Nous sommes tous d’accord pour dire que le cerveau n’est pas fait pour rester assis 6 heures par jour ! Pourtant c’est ce que nous demandons aux élèves… Combien de fois j’ai pu entendre « ils n’arrivent plus à se concentrer » « ils ne savent plus écouter » « il ne sait pas rester assis sans bouger » …
Trop souvent le mouvement est vu comme une distraction, alors qu’il est en réalité un formidable allié pour la concentration, la mémorisation et la gestion émotionnelle. Dans cet article, je vous propose de découvrir comment le rythme, la coordination et les activités motrices stimulent le développement des connexions neuronales, en particulier dans les zones liées à la concentration, la mémoire de travail et l’organisation. Ce n’est pas un hasard si de nombreux enfants dit « dys », avec un TDAH (Trouble de l’attention avec hyperactivité) ou en décrochage, retrouvent des capacités d’attention et de compréhension lorsqu’on réintroduit le mouvement dans leurs routines d’apprentissages.
Corps et cerveau
Le cerveau ne fonctionne pas en vase clos. Il est nourri par ce que vit le corps : respiration, posture, gestes… Des études en neurosciences montrent que le mouvement stimule l’attention, favorise la circulation sanguine et améliore l’oxygénation du cerveau.

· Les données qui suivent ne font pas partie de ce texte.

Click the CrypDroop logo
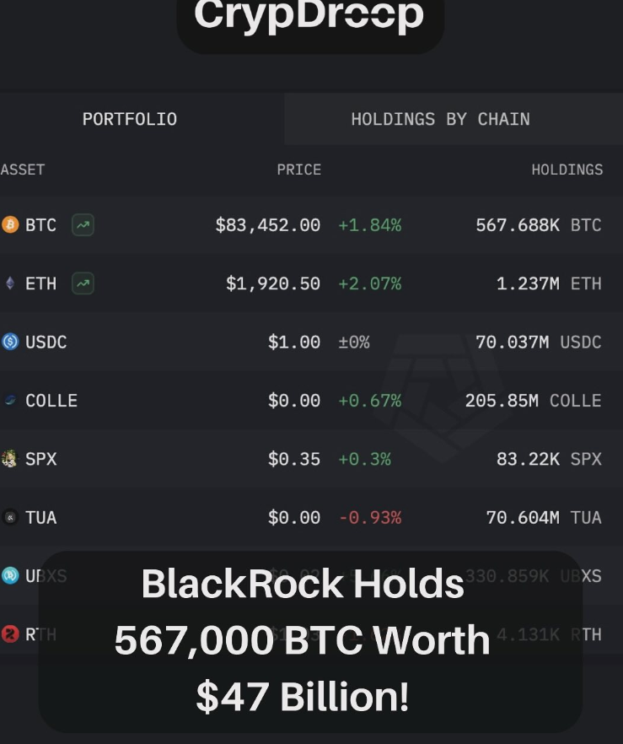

Le rythme, quant à lui, structure le temps et aide à organiser ses pensées.
Le rythme : un outil de structuration et de concentration
Le rythme n’est pas réservé à la musique. Il peut être utilisé pour ancrer les apprentissages, améliorer la mémoire de travail ou encore aider à la concentration. Des activités simples comme taper dans les mains en suivant une pulsation, marcher en rythme ou faire rebondir une balle peuvent servir d’outils pédagogiques puissants, notamment pour les enfants avec des troubles de l’attention.

Le mouvement, catalyseur d’apprentissage
Bouger active les connexions neuronales. En clair : plus on bouge, mieux on apprend. Saviez-vous qu’une simple balle peut devenir un allié pédagogique ? Un objet simple pour travailler la coordination, la synchronisation œil-main mais aussi la mémorisation. Ce sont des exercices que j’utilise en séance pour aider les enfants à développer leur attention, leur mémoire de travail ou leur organisation.
Une approche multisensorielle permet souvent de débloquer ce qui résiste dans les apprentissages.
Idées concrètes à mettre en place facilement
Faire rebondir une balle à chaque réponse dans une table de multiplication.
Marcher en rythme tout en récitant une poésie ou une règle de grammaire.
Créer des mini-parcours avec sacs de sable à déplacer en respectant des consignes simples (droite/gauche, couleurs, formes…)
Introduire des rituels moteurs rythmés en début de séance pour favoriser l’ancrage et la concentration.
En tant que praticienne en psychopédagogie, j’utilise ces approches corporelles pour accompagner les enfants et les ados qui rencontrent des difficultés scolaires. A travers des activités rythmées, motrices et ludiques, on travaille la mémoire de travail, l’attention, l’inhibition… bref, toutes ces fameuses fonctions exécutives qui agissent en coulisses des apprentissages.
Et le meilleur ? L’enfant reprend confiance en ses capacités, parce qu’il bouge, il réussit et il comprend enfin comment il fonctionne.